Format the records as a Markdown table with the columns Row and Line, covering the span from the line with "Click the bullet" up to and including the line with "click(x=297, y=415)". Skip blank lines and leave the pictures out of the table.

MATERIAL FOR THIS TASK:
◆ ◆ ◆ ◆ ◆

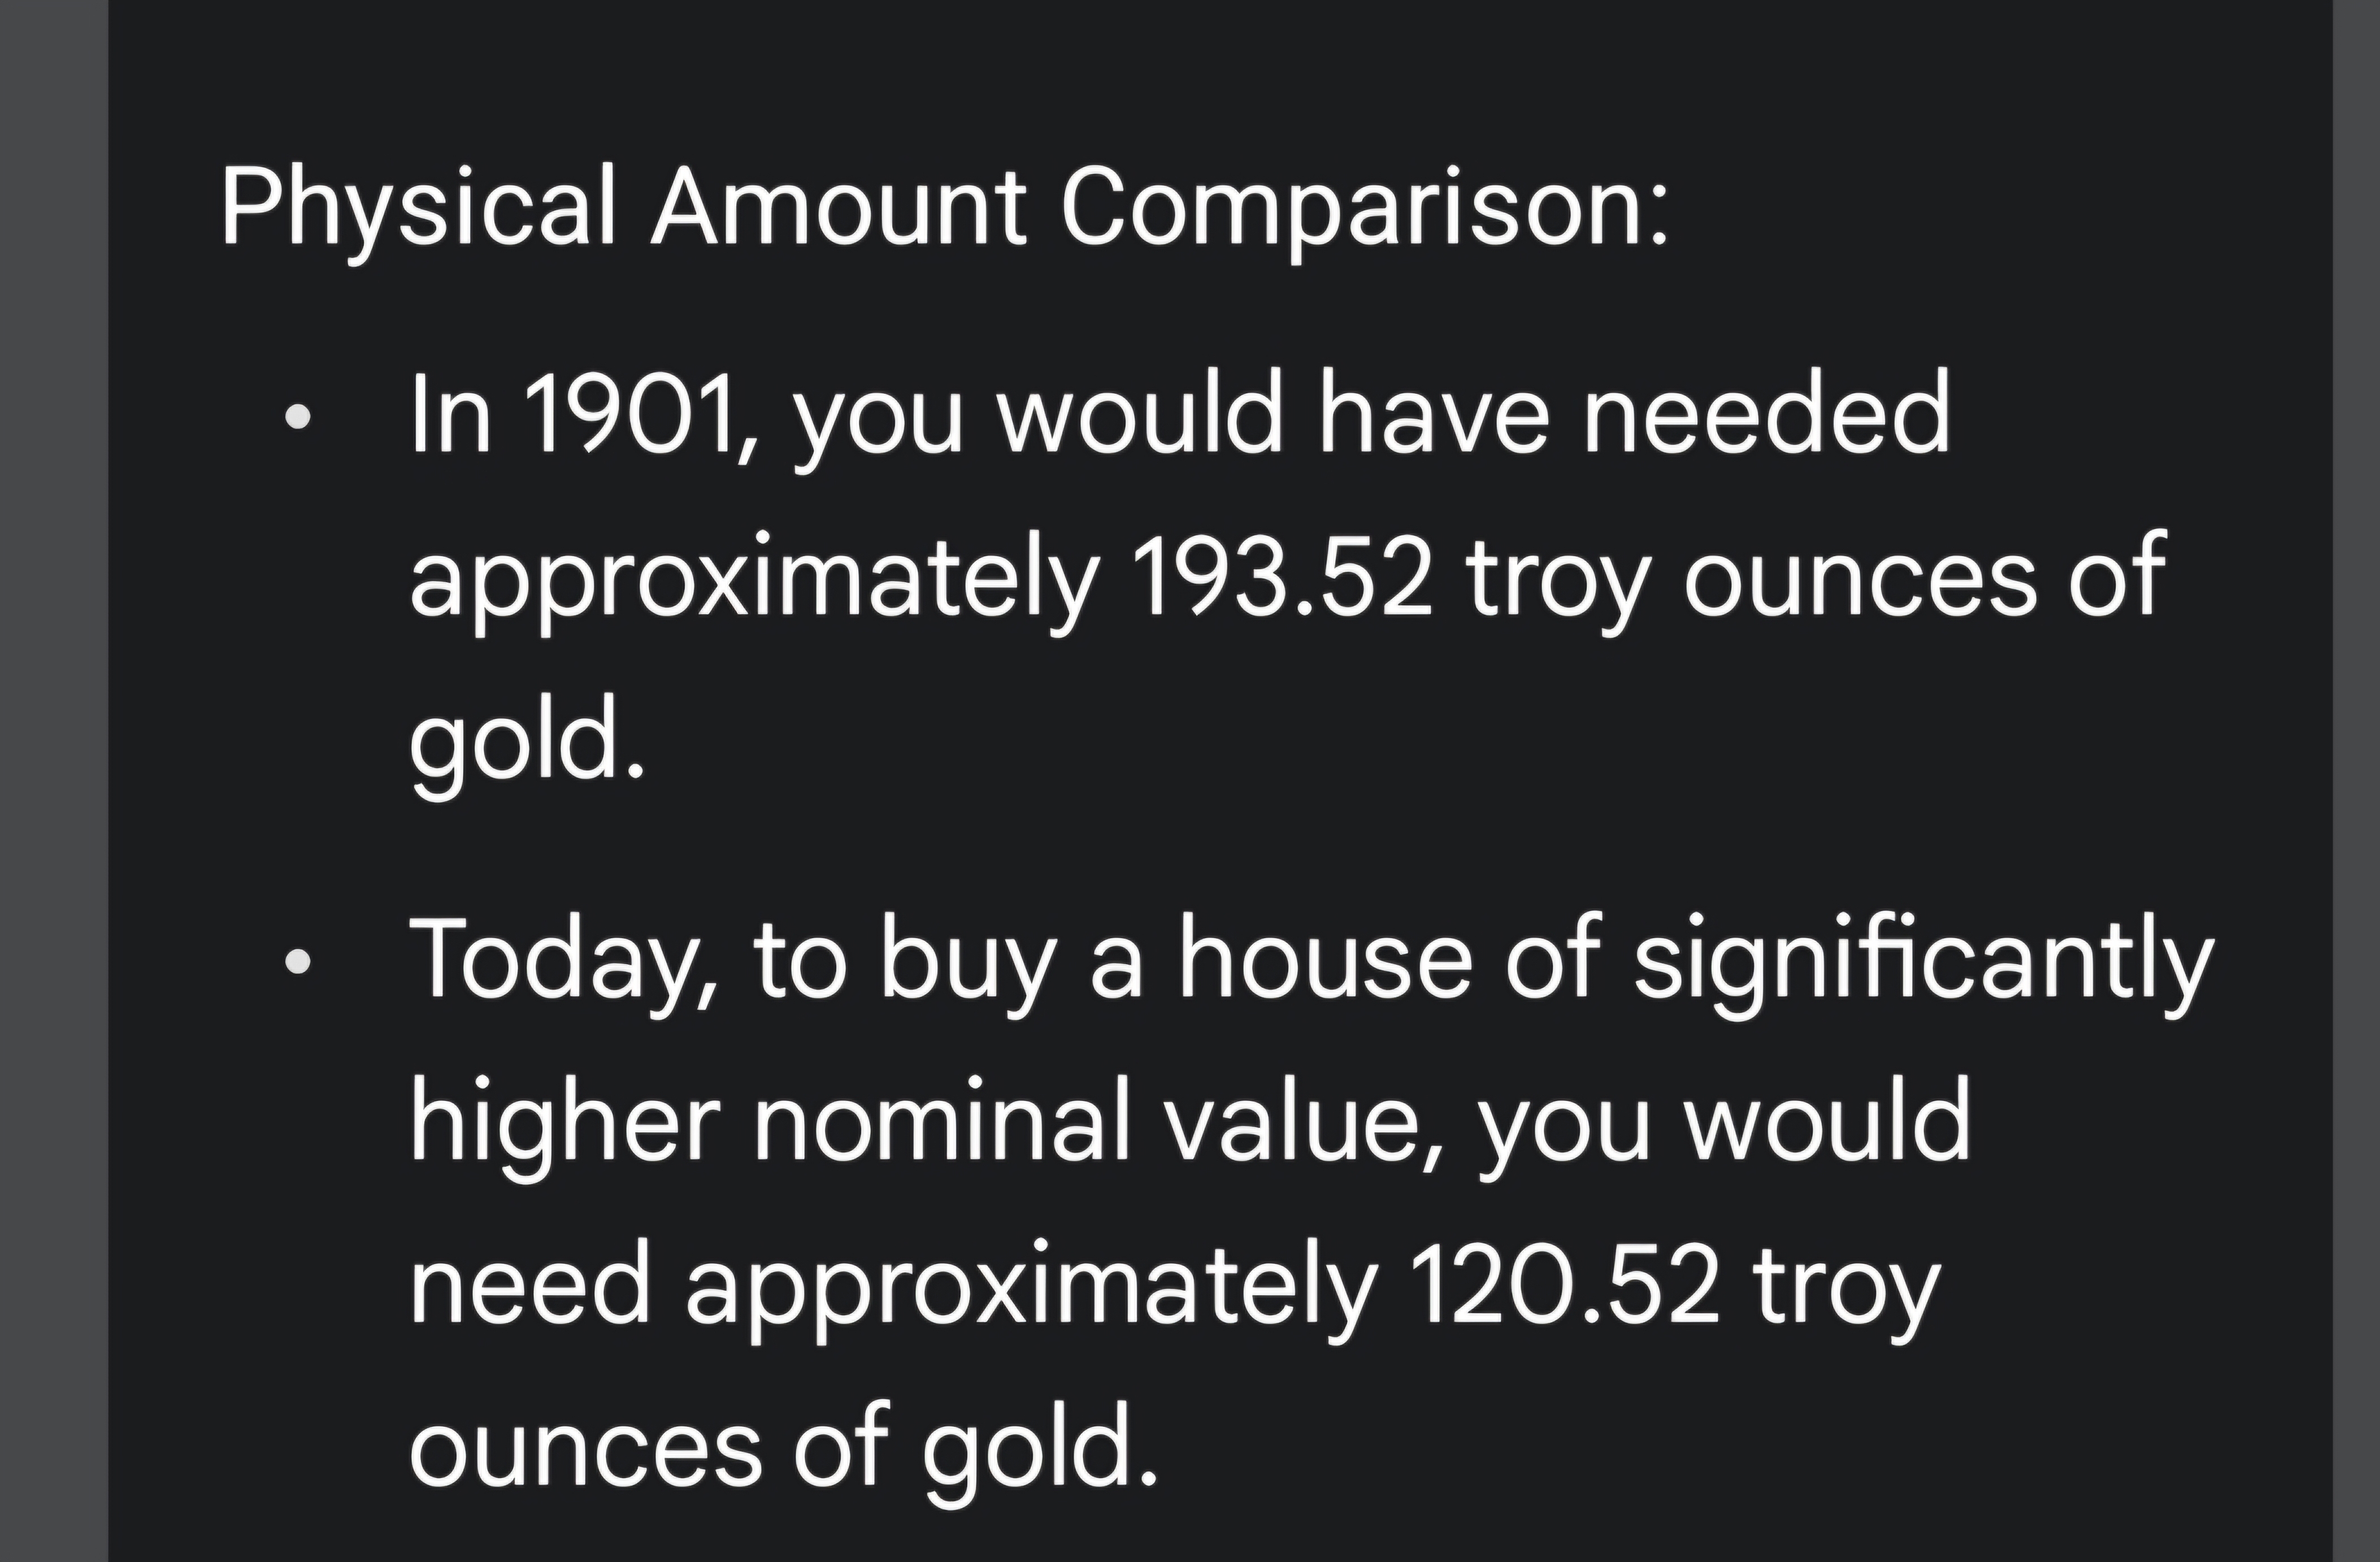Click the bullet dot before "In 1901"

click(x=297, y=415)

◆ ◆ ◆ ◆ ◆

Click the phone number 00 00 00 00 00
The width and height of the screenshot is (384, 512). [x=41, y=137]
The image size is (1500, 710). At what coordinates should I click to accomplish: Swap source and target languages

◆ ◆ ◆ ◆ ◆

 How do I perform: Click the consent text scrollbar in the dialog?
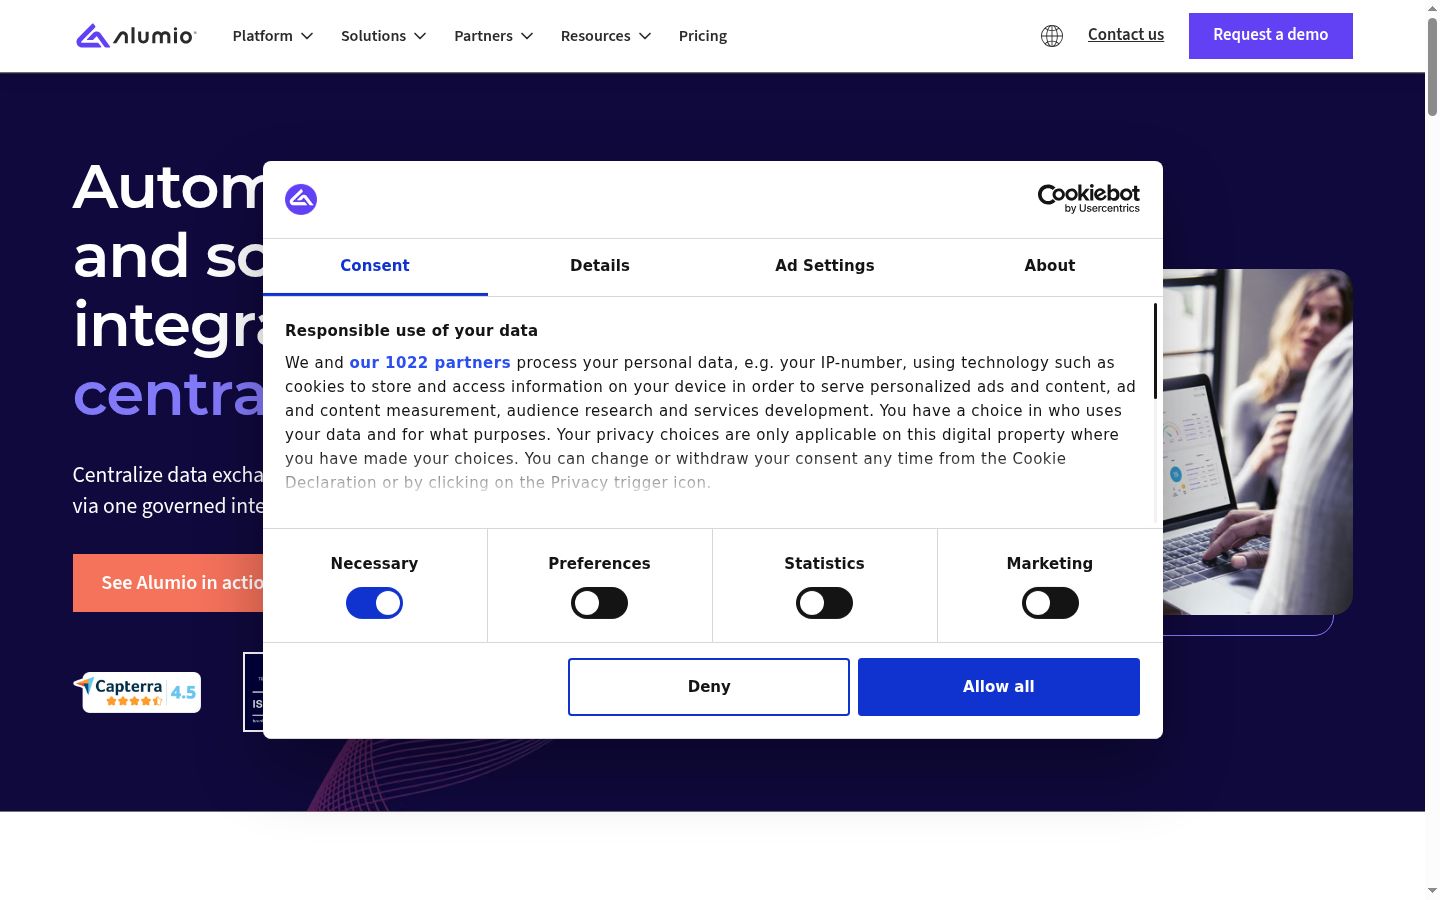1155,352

◆ ◆ ◆ ◆ ◆

TASK RESULT:
| Row | Line |
|---|---|
| 1 | Click the bullet dot before "In 1901" |
| 2 | click(x=297, y=415) |